◆ **Source records**:
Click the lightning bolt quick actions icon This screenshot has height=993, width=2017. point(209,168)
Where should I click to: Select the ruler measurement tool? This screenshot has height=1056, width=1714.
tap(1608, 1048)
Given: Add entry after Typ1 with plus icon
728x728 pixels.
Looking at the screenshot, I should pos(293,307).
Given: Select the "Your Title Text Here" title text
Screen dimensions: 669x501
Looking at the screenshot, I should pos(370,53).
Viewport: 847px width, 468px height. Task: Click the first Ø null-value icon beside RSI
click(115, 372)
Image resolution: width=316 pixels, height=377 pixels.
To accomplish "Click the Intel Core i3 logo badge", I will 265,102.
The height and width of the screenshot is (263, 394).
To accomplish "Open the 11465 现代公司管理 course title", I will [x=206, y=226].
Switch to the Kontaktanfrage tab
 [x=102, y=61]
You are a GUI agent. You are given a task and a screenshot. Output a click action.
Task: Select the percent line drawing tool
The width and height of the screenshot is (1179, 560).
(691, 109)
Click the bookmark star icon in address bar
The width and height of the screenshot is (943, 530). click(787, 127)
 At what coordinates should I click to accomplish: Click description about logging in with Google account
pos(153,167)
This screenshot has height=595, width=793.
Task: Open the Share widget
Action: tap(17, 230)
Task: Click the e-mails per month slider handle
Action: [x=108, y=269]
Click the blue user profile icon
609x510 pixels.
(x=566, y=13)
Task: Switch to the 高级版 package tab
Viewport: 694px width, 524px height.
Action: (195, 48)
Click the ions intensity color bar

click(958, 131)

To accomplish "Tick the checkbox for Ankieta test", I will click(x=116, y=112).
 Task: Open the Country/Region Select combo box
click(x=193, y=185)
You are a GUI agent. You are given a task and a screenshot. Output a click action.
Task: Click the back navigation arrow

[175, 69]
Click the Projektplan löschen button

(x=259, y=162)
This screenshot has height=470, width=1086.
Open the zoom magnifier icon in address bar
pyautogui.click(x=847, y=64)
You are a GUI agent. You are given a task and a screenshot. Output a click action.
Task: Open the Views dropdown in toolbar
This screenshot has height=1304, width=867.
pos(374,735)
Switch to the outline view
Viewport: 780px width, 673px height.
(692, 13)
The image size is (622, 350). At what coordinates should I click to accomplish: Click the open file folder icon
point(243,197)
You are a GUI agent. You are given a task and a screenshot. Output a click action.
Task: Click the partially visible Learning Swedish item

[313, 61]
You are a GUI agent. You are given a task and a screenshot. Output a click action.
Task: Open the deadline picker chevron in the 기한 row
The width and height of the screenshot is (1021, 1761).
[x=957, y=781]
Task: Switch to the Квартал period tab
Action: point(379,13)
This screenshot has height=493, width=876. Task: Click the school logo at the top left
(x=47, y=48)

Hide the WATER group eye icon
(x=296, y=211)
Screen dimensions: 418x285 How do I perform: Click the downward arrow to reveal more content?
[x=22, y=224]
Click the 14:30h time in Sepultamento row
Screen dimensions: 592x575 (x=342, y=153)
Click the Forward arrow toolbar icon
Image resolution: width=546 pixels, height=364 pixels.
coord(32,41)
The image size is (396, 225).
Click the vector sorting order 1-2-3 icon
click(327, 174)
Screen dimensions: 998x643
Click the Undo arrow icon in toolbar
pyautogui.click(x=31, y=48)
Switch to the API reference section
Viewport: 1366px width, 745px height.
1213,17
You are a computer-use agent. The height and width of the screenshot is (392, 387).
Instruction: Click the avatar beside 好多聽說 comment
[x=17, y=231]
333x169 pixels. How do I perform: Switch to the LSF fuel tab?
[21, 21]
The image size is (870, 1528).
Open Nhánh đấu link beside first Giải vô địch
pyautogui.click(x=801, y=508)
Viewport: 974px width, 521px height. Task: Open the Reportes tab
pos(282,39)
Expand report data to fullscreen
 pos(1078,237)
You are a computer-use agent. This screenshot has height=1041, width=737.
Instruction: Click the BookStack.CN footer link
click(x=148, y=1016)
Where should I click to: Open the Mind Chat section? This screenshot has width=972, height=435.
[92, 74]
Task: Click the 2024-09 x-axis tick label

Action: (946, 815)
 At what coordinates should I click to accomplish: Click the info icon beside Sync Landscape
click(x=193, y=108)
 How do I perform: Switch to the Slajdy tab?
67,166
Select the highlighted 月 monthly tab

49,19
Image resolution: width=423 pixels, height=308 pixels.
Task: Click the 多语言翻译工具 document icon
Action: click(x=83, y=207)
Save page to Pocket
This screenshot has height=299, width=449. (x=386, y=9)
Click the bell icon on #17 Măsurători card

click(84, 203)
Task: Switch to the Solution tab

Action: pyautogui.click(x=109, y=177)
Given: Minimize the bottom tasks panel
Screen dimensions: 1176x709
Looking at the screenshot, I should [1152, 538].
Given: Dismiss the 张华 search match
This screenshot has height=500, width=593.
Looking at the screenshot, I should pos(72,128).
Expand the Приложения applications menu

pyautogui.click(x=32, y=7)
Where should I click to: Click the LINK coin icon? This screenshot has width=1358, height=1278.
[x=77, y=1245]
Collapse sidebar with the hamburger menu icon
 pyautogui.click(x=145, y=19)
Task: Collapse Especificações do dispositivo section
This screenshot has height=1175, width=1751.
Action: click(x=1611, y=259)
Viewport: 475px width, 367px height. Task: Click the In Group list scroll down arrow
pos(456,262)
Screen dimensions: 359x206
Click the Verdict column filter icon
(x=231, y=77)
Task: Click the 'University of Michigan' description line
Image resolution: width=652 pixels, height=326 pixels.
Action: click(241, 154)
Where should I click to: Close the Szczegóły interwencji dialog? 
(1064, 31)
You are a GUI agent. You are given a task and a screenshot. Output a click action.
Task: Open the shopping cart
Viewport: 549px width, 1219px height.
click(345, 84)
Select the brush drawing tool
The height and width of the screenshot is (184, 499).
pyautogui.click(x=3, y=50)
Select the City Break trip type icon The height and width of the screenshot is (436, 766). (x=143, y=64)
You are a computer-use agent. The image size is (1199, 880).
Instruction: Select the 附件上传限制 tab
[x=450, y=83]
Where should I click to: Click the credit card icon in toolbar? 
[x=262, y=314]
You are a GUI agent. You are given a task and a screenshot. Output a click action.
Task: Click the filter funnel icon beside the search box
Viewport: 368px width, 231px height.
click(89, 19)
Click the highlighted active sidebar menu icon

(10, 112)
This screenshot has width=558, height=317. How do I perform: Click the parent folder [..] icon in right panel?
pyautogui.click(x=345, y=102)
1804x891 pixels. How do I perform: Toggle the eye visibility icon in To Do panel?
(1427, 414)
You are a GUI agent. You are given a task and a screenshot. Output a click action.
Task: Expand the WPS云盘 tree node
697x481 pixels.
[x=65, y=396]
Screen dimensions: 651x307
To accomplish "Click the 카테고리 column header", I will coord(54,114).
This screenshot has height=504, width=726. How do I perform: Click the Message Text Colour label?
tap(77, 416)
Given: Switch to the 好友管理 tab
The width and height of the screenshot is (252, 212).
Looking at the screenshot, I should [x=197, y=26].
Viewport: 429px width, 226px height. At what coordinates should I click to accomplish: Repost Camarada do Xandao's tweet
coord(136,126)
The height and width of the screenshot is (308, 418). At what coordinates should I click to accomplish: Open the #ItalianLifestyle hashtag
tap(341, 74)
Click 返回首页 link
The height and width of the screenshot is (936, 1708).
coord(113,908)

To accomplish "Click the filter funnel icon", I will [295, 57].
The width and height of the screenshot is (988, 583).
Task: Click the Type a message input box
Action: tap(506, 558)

◆ **Problem statement**: Please rescale the entries starting with the line containing "Task: Click the 'University" and going on through the line containing "[x=262, y=314]", both ends included. Reproduce only those lines, requests and all, with every coordinate in the answers multiplied by 2.15 and rounded to a whole number, halves rounded up.

◆ **Written answer**:
Task: Click the 'University of Michigan' description line
Image resolution: width=652 pixels, height=326 pixels.
Action: click(518, 331)
Where should I click to: Close the Szczegóły interwencji dialog? 
(2288, 67)
You are a GUI agent. You are given a task and a screenshot. Output a click action.
Task: Open the shopping cart
Viewport: 549px width, 1219px height.
click(742, 181)
Select the brush drawing tool
The height and width of the screenshot is (184, 499).
pyautogui.click(x=6, y=108)
Select the City Break trip type icon The height and width of the screenshot is (436, 766). (x=307, y=138)
You are a computer-use agent. The image size is (1199, 880).
Instruction: Select the 附件上传限制 tab
[x=968, y=178]
Where should I click to: Click the credit card icon in toolbar? 
[x=563, y=675]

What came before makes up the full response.